Purified rabies vaccine cultured on Vero cells (Verorab~R, sanofi pasteur) is WHO-approved for pre- and post-exposure prophylaxis by intradermal and intramuscular routes. During 20 years of use, over 40 million doses of Verorab~R have been administered in more than 100 countries. No serious adverse event due to Verorab~R has been reported in clinical trials involving 3937 persons, and Verorab~R is better tolerated than human diploid cell vaccine (HDCV). Pre-exposure prophylaxis is confirmed immunogenic in 1437 subjects by all routes, with prompt responses following boosting; Verorab~R boosts effectively subjects pre-immunized with HDCV. Unlike HDCV, Verorab~R is not associated with post-boosting serum sickness.
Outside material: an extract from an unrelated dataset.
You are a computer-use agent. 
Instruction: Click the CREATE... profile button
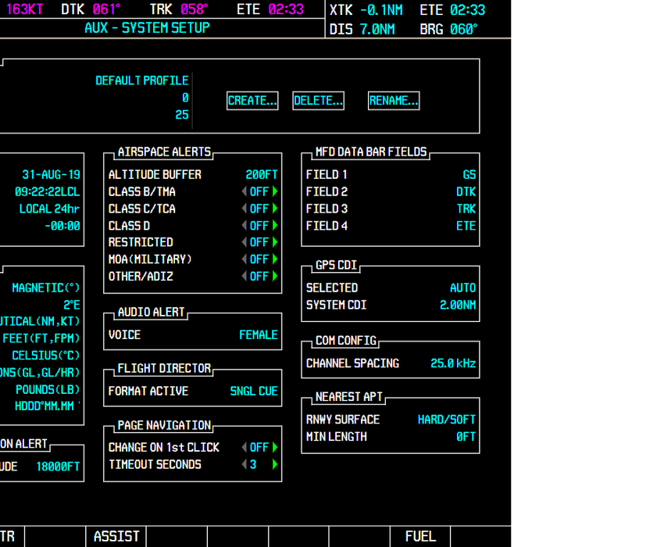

In the absence of data in immunodeficient/HIV-positive individuals, pre-exposure immunization is urged as early as possible. Essen, Zagreb, Thai Red Cross Intradermal (TRC-ID) and other post-exposure intramuscular and intradermal regimens are documented. Two thousand one hundred and eighty-threesubjects received post-exposure prophylaxis, including 874 high risk, severe or confirmed rabid attacks. Co-administration of rabies immune globulin (RIG) does not affect neutralizing antibody levels when Essen or TRC-ID regimens are employed; levels are lower with the Zagreb regimen. Verorab~R has been administered safely and effectively post-exposure to 251 pregnant women, without any increase in congenital malformations or spontaneous abortions. From a pediatric perspective, safety and efficacy have been demonstrated in 759 children (0-15 years).